El cannabis interactúa  con el Sistema endocannabinoide

El cannabis puede interactuar con nuestro sistema endocannabinoide que es muy activo en el cerebro e implicando áreas que afectan condiciones  como el Parkinson , el Alzheimer , el estrés, la epilepsia, el dolor crónico y más.

El sistema endocannabinoide también actúa sobre el sistema inmunitario y explica el por qué, también funciona con afecciones como la enfermedad de Crohn o la colitis ulcerosa.

Además, al tener también receptores en la piel, también ayuda con los problemas dermatológicos. En los pulmones también se encontrarían receptores, lo que también se le correlaciona con afecciones pulmonares.

El cannabis sería efectivo en muchas condiciones gracias a que sus fitocannabinoides interactuarían con estos receptores celulares o sistema endocannabinoide ya presentes en nuestro cuerpo.

Las funciones del Sistema endocannabinoide

Entre las funciones del sistema endocannabinoide estaría el mantenimiento de la homeostasis o el equilibrio en el cuerpo. También, regularía la memoria , el aprendizaje, el apetito o la temperatura del cuerpo para poder combatir las infecciones.

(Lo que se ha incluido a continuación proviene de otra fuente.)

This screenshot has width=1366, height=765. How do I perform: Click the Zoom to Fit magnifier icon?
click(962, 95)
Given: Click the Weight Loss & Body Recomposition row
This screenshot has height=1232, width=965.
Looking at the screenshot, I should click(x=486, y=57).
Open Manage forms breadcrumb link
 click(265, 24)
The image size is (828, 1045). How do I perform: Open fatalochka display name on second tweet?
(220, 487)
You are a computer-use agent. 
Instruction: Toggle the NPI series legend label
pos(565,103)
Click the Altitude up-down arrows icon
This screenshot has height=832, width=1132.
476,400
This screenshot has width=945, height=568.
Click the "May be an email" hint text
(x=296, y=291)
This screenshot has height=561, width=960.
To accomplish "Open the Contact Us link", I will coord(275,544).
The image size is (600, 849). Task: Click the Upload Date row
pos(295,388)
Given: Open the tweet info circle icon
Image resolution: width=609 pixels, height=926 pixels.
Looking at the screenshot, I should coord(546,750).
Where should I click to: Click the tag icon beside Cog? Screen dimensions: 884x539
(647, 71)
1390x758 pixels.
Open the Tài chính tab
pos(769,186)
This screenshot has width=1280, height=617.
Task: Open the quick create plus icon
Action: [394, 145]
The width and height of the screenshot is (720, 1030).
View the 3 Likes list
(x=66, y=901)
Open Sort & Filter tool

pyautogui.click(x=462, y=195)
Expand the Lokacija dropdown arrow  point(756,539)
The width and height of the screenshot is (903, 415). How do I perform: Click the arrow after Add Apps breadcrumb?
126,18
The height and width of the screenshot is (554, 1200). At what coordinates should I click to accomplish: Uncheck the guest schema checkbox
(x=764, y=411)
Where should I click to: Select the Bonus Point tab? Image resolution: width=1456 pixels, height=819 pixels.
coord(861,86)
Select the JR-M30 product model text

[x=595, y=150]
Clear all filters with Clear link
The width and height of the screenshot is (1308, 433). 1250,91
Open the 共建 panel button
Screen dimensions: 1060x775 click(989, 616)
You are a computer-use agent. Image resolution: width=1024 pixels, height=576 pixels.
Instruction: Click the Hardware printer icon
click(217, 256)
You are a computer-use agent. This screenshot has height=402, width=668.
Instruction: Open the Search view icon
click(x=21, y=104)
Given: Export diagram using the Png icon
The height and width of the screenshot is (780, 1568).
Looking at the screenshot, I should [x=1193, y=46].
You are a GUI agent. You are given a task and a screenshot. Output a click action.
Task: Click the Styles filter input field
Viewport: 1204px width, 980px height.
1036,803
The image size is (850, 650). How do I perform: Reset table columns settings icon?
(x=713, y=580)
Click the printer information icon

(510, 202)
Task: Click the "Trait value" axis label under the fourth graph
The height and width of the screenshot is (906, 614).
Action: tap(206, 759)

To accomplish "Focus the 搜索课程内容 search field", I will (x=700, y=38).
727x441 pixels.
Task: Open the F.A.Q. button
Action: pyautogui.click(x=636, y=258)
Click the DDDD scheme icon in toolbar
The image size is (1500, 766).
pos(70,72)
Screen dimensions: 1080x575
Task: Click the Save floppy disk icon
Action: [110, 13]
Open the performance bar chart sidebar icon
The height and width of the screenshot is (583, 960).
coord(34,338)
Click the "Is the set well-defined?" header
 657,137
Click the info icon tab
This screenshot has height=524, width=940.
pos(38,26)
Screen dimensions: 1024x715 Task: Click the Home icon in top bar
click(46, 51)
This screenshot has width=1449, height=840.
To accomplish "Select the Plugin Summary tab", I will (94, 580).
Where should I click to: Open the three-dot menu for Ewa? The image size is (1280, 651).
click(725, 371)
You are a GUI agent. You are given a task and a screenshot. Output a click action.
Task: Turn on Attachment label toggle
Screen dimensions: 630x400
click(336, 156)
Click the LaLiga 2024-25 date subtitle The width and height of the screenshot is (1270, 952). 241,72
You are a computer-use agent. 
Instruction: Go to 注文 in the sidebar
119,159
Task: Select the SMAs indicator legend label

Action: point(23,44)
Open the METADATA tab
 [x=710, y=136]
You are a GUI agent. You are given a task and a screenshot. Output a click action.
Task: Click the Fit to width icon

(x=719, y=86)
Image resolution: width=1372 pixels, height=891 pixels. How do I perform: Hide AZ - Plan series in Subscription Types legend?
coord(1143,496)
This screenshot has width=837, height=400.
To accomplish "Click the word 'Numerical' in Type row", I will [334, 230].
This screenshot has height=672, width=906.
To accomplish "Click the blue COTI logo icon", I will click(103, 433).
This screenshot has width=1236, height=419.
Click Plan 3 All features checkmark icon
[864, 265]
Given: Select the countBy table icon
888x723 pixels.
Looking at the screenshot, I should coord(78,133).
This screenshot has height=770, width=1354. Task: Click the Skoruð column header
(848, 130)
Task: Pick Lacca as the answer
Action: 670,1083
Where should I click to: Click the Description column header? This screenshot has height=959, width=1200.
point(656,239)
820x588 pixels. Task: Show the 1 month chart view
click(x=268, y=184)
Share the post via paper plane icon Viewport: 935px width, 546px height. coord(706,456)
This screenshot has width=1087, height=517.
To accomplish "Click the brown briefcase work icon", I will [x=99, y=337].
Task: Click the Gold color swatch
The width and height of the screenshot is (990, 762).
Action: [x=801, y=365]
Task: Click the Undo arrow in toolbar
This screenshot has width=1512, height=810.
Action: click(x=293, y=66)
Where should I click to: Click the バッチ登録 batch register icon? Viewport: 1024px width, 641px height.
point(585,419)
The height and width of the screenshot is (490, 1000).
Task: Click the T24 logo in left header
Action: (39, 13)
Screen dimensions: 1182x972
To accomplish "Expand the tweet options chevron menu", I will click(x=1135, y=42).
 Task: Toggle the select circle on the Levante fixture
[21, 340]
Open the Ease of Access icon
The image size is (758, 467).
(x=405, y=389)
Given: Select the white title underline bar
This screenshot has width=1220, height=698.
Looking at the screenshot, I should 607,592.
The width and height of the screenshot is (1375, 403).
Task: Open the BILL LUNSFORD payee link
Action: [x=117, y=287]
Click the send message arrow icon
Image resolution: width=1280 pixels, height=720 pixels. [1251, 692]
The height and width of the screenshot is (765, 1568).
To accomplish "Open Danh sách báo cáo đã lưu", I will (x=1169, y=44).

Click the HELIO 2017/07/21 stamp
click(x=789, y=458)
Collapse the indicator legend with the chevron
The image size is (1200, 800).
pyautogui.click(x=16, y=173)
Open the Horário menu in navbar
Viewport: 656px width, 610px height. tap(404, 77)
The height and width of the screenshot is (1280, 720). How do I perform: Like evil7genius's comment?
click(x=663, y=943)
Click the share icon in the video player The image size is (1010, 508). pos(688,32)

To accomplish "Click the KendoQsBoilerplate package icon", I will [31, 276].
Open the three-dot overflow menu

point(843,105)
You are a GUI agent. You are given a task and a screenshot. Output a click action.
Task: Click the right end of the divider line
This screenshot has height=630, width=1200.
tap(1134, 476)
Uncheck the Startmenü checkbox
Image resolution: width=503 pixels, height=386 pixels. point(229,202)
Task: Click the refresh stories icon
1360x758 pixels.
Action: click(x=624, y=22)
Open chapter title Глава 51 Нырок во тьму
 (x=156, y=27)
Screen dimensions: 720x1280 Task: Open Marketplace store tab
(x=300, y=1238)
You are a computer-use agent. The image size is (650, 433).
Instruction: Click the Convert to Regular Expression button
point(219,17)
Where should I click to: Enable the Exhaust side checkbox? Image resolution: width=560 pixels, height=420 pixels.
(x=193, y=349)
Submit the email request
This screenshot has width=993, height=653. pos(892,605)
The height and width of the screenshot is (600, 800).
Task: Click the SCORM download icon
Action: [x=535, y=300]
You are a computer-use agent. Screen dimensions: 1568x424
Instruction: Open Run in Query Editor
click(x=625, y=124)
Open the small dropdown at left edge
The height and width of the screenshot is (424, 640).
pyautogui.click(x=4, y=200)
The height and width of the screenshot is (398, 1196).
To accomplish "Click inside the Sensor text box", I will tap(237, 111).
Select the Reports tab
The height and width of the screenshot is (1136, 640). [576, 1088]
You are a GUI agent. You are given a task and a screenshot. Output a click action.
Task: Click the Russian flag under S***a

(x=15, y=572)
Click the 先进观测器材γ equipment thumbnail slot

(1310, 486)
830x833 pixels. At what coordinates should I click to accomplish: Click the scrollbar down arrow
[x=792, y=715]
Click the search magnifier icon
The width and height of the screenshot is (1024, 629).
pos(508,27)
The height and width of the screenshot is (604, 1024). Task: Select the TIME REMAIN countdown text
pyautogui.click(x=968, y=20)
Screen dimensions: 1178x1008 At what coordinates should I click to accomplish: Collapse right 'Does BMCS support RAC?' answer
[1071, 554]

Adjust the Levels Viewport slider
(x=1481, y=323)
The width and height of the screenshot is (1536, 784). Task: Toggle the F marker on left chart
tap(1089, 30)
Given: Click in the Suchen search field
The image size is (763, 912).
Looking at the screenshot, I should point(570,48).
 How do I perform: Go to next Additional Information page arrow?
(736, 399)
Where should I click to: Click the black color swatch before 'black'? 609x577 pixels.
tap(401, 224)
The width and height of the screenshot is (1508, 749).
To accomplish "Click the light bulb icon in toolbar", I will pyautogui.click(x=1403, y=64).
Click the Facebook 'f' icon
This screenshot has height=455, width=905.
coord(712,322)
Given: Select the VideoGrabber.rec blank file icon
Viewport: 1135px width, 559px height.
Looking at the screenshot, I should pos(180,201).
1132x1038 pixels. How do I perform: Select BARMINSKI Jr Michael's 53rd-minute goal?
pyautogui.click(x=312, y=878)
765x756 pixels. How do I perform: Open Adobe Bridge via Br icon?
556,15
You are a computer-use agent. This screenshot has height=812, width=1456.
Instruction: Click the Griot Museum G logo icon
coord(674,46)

En la actualidad, se está estudiando más profundamente cómo este sistema endocannabinoide es de importancia para el tratamiento del asma, la esclerosis múltiple, la osteoartritis o algunos tipos de cáncer

Otro tema que también parece regular el sistema endocannabinoide con la activación de los receptores CB1 serían el sueño.

La investigación del cannabis y su relación con el sistema endocannabinoide estaría en su principio. El primer receptor, el CB1, fue descubierto en 1988 y cuatro años más tarde en Israel se descubriría el primer endocannabinoide, la anandamida. Si a todo ello unimos, que el cannabis al estar prohibido su investigación fue mínima, es lógico que las investigaciones en estos campos hayan sido mínimas.

Cada planta de cannabis es diferente

Cualquier planta de cannabis es diferente a otra al tener muchos productos químicos diferentes. Además, cada planta cambia esta combinación de productos por su forma de ser cultivada, o por sus horas de luz, o por sus diferentes combinaciones de tierras usadas para su siembra y por un sin fin de distintas combinaciones. Cada planta tiene un perfil único, significando que tiene diferentes combinaciones y proporciones de esos químicos.

Esta sería en parte el por qué cada cepa se comporta de forma diferente para tratar unas condiciones, síntomas o enfermedades.

Con el auge mundial de la investigación con el cannabis y cómo este actúa con nuestro sistema endocannabinoide, en breve aparecerán resultados que arrojaran luz sobre ello.

La comprensión de cómo los cannabinoides del cannabis y de nuestro cuerpo  interactúa con el sistema endocannabinoide parece ser ahora una prioridad en muchas investigaciones. Estaremos a la espera.